**Texte source:**
ARCHITECTURE - Vieusseux se construit à Genève
«Charles-Burklin», figure de proue du quartier
Fort de son expérience en zone de développement à Genève, le bureau ris+partenaires architectes vient de livrer un bâtiment d’ampleur dans le périmètre en mutation de Vieusseux (Petit-Saconnex). Cet élégant édifice s’inscrit dans la mission de la Société coopérative d’habitation Genève (SCHG), maître d’ouvrage et principal propriétaire foncier: offrir des logements locatifs de qualité, tout en assurant la pérennité de son parc immobilier.
En 2013 la Société coopérative d’habitation Genève (SCHG), en collaboration avec la Ville de Genève et la Fondation des Logements pour Personnes Agées ou Isolées (FLPAI), lancèrent un concours international afin de développer un plan localisé de quartier (PLQ) englobant trois cités d’habitation construites entre les années 50 et 70: Vieusseux, Villars et Franchises. L’objectif était de redynamiser ce site de onze hectares, situé à proximité du centre-ville, en créant de nouveaux logements et équipements collectifs intégrés au tissu existant. Autres buts visés par ce projet, considéré comme l’un des plus importants de Genève: la mise en réseau urbain de la centrale thermique existante alimentant les immeubles, des espaces verts de qualité et l’absence de circulation motorisée en surface.

**Consigne:** Recopiez en entier, sans rien changer, l'article sur le nouveau bâtiment du quartier de Vieusseux.

**Données fournies:**

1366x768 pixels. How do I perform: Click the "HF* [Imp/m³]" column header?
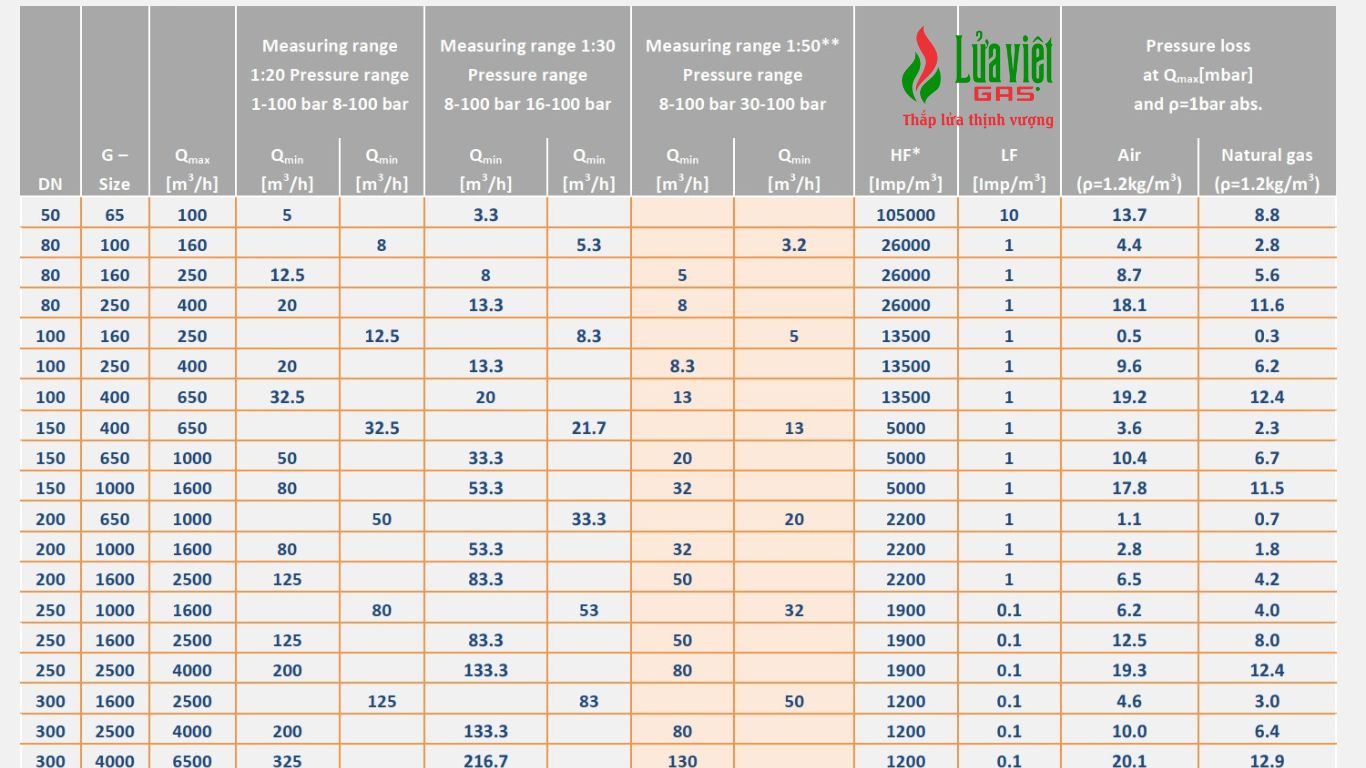tap(905, 169)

**Réponse:**
ARCHITECTURE - Vieusseux se construit à Genève
«Charles-Burklin», figure de proue du quartier
Fort de son expérience en zone de développement à Genève, le bureau ris+partenaires architectes vient de livrer un bâtiment d’ampleur dans le périmètre en mutation de Vieusseux (Petit-Saconnex). Cet élégant édifice s’inscrit dans la mission de la Société coopérative d’habitation Genève (SCHG), maître d’ouvrage et principal propriétaire foncier: offrir des logements locatifs de qualité, tout en assurant la pérennité de son parc immobilier.
En 2013 la Société coopérative d’habitation Genève (SCHG), en collaboration avec la Ville de Genève et la Fondation des Logements pour Personnes Agées ou Isolées (FLPAI), lancèrent un concours international afin de développer un plan localisé de quartier (PLQ) englobant trois cités d’habitation construites entre les années 50 et 70: Vieusseux, Villars et Franchises. L’objectif était de redynamiser ce site de onze hectares, situé à proximité du centre-ville, en créant de nouveaux logements et équipements collectifs intégrés au tissu existant. Autres buts visés par ce projet, considéré comme l’un des plus importants de Genève: la mise en réseau urbain de la centrale thermique existante alimentant les immeubles, des espaces verts de qualité et l’absence de circulation motorisée en surface.